A parte de todo lo comentado hasta ahora, existen también estudios que demuestran que los dos perfiles responden de manera diferente a las recompensas a la hora de socializar.

Estas recompensas son variables como por ejemplo conseguir contactos nuevos, acercarse a una persona que le agrada, lograr posibilidades de ascenso o disfrutar de una cena.

Según los resultados de esos estudios, las personas extrovertidas poseen un sistema de recompensa de dopamina mucho más activa que las personas de perfil introvertido, por lo que la sensación de recompensa después de haber logrado algo de eso, es diferente. La persona introvertida sentirá esos niveles de dopamina en otras circunstancias que requieran de menos personas, o de más tiempo en soledad como actividades creativas por ejemplo.

El hecho de que esos niveles de dopamina que es lo que regula la motivación sea más bajo en las personas introvertidas, hace que elementos como el ruido, la actividad del grupo en general o las luces puedan llegar a ser realmente molestos y agotadores para este tipo de personas.

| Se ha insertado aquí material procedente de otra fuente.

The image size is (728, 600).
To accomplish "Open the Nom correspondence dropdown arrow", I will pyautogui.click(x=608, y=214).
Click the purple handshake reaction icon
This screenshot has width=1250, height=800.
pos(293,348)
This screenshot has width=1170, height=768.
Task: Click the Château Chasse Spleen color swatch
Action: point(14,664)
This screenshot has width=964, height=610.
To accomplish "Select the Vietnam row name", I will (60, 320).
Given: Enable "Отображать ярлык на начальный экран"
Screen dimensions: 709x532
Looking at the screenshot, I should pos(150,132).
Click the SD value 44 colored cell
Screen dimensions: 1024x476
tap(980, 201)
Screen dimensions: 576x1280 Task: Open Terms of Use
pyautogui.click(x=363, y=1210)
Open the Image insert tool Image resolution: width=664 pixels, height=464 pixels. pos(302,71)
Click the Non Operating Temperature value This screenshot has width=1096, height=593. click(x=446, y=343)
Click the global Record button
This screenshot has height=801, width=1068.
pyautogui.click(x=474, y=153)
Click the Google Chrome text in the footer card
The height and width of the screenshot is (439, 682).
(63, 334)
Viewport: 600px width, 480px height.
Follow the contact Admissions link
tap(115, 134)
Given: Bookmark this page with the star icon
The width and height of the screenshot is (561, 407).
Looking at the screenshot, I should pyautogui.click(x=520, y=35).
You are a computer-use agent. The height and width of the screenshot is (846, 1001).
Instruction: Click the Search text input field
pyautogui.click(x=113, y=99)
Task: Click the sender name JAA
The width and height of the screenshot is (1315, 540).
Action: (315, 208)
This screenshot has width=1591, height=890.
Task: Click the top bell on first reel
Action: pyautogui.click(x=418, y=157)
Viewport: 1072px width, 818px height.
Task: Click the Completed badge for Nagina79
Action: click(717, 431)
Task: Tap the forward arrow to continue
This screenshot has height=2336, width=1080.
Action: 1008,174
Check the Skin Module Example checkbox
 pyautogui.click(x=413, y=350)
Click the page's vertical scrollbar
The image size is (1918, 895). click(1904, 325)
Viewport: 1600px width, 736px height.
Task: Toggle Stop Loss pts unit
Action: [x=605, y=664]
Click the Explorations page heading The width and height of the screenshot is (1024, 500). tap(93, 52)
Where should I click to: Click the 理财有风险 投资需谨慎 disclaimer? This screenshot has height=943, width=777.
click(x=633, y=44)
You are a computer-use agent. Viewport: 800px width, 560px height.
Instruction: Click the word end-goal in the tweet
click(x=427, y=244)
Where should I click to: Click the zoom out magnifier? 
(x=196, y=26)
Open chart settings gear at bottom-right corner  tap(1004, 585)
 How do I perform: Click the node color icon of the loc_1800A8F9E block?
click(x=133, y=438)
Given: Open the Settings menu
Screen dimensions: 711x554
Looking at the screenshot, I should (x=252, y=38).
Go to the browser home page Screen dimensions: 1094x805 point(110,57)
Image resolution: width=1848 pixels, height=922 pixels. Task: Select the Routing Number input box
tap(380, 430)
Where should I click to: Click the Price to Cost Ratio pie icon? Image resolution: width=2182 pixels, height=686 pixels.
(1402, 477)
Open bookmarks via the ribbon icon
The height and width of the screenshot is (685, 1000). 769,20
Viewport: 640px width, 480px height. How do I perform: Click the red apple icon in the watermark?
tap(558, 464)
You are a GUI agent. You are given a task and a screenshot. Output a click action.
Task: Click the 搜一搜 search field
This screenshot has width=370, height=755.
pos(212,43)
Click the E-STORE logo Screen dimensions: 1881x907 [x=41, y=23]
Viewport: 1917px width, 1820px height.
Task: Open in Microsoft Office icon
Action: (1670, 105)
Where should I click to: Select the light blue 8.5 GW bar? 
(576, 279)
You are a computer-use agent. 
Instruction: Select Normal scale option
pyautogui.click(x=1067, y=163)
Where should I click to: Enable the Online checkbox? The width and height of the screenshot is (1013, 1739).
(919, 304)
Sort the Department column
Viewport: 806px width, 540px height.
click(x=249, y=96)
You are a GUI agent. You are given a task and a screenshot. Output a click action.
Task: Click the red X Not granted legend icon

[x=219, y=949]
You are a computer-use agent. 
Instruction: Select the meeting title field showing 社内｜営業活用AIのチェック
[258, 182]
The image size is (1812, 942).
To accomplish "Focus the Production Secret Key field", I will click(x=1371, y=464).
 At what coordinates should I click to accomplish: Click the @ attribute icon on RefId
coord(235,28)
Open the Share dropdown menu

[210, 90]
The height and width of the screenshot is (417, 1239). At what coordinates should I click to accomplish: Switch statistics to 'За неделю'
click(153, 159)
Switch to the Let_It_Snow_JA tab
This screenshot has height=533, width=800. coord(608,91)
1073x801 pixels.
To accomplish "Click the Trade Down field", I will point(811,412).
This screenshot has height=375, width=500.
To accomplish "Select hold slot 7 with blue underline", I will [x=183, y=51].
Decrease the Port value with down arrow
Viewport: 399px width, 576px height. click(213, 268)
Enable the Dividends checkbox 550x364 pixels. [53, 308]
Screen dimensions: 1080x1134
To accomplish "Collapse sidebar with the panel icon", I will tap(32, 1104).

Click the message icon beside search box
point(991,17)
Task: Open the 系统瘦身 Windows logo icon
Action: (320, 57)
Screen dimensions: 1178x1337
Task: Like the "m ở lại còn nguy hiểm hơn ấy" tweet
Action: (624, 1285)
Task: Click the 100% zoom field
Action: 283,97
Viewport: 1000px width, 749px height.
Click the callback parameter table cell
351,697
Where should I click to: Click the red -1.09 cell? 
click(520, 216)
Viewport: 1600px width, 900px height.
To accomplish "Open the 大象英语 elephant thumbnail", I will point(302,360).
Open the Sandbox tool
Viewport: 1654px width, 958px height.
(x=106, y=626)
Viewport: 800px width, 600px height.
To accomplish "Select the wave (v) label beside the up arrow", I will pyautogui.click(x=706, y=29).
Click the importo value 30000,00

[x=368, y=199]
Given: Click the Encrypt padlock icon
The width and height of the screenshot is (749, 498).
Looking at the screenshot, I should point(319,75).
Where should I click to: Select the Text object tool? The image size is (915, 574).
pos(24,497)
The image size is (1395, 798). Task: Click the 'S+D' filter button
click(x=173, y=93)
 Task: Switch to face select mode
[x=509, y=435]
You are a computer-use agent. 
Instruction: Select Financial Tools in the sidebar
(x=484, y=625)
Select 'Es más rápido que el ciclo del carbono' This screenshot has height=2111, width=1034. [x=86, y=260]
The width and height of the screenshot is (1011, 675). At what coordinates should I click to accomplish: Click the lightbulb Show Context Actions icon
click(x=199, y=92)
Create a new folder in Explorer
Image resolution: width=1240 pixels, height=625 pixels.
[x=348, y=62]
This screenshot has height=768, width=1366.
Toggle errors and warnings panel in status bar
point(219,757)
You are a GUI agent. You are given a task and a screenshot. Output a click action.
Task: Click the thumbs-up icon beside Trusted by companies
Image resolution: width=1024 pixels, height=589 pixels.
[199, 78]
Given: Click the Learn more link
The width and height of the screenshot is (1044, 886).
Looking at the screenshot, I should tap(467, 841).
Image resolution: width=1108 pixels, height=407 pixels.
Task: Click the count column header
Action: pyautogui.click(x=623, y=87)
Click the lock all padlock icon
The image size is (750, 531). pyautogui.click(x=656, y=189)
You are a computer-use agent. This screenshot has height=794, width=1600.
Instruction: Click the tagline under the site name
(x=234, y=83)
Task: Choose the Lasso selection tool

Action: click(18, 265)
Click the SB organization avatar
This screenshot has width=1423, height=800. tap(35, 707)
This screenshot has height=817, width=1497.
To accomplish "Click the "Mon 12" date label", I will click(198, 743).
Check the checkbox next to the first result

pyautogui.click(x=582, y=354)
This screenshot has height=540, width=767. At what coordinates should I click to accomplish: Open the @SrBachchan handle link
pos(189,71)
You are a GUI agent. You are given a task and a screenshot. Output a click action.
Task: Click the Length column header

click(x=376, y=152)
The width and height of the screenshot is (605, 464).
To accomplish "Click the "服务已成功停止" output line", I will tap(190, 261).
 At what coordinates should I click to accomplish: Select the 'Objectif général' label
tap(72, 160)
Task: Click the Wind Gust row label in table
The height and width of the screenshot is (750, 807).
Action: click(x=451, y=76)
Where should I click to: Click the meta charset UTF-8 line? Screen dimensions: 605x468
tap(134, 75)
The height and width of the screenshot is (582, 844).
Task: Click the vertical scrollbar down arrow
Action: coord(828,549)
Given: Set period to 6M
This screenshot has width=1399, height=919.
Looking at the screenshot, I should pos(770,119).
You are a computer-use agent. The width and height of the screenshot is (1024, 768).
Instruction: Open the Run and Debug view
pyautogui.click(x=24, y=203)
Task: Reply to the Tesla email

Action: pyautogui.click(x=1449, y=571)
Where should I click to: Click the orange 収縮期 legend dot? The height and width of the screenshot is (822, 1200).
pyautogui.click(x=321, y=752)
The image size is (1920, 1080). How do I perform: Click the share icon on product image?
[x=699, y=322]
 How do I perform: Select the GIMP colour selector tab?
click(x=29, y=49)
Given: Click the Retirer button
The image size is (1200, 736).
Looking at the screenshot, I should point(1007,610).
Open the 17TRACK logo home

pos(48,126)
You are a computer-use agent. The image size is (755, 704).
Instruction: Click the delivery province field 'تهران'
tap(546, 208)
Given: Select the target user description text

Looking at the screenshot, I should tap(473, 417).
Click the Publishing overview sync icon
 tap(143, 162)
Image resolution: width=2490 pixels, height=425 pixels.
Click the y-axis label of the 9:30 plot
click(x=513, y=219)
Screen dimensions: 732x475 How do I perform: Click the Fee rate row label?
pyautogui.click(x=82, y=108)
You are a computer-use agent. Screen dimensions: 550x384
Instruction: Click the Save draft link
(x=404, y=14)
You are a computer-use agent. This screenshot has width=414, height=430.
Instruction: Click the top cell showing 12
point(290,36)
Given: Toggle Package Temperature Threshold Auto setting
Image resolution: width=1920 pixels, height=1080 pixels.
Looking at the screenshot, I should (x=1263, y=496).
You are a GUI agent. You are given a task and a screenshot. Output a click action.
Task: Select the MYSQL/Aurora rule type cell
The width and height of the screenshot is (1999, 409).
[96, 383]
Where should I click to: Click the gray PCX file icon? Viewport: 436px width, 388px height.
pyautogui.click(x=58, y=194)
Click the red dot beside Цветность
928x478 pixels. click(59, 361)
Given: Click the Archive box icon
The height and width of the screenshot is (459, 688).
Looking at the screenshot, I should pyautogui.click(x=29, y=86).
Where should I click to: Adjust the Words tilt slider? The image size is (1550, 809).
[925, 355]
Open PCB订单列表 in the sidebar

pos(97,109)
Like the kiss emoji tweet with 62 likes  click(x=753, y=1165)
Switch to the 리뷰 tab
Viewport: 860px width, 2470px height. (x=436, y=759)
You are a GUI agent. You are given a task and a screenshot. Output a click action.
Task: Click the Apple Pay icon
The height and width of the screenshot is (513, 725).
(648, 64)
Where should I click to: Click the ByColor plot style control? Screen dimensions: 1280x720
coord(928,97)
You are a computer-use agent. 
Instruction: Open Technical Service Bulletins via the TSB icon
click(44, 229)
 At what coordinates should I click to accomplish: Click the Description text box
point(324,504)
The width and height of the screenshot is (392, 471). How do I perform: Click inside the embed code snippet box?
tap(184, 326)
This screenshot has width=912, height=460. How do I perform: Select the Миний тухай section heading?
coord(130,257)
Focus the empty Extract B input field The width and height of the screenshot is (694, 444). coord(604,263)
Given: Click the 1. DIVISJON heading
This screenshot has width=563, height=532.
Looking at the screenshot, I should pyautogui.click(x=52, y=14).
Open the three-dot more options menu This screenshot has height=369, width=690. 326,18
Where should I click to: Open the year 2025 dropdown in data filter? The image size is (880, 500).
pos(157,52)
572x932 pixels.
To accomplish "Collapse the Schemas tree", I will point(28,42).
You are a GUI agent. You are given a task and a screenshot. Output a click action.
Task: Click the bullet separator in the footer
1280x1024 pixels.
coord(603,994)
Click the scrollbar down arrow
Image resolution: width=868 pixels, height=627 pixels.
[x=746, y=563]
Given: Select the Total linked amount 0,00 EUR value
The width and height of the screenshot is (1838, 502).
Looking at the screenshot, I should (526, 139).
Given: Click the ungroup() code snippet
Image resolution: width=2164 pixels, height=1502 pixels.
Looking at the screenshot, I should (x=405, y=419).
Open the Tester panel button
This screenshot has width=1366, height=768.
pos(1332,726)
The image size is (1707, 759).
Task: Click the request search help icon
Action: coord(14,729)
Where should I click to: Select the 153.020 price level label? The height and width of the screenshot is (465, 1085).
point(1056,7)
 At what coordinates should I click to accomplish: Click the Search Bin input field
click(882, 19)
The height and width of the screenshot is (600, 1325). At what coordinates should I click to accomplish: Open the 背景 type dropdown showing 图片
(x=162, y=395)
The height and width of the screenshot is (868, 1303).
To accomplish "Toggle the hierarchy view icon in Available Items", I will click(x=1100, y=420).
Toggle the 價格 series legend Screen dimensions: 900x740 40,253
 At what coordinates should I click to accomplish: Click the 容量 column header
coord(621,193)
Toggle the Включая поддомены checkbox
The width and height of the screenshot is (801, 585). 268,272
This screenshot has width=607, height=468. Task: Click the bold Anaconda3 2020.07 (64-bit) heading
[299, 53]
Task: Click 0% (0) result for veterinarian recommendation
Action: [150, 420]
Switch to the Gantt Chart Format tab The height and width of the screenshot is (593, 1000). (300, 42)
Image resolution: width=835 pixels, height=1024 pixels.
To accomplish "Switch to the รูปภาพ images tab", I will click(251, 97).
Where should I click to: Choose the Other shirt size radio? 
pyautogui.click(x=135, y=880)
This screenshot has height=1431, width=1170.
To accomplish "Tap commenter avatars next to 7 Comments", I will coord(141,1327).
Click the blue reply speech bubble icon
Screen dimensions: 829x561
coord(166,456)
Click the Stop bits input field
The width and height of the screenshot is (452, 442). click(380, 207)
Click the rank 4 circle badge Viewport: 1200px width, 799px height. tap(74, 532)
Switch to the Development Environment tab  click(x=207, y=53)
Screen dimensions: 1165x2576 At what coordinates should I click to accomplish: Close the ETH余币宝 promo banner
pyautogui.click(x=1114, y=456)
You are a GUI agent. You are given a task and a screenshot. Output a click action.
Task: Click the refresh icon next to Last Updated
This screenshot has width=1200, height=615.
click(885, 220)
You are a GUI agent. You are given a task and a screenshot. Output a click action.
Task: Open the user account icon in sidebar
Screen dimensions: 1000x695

Esta es otra de las razones por la que las personas introvertidas pueden sentirse en un momento dado lo suficientemente incómodas, como para decidir marcharse a casa a descansar.

Por causa de todo lo que hemos visto hasta ahora, es que tú, introvertido e introvertida, cuando sales a socializar, has de volver a casa antes e incluso sientes que no puedes socializar muchos días seguidos. Te conoces bien y sabes que necesitas un espacio de descanso entre una reunión y otra. ¿Verdad?

Taza de café con frase “Ocupado introvirtiendo”

Fuente: Unsplash.com

Así que cuando vuelvas de estar socializando en una fiesta, no te extrañes si al llegar a casa necesitas descansar para reponerte, no coger llamadas, no responder wassaps, ni volver a quedar hasta que te hayas “recompuesto” mentalmente. Te sentirás en plena “resaca de introvertido”. Tú sigues siendo una persona normal y la sociedad puede esperar.

No tienes nada que cambiar, solo tienes que encontrar tu manera de actuar con respecto a tus emociones y estados, nada más.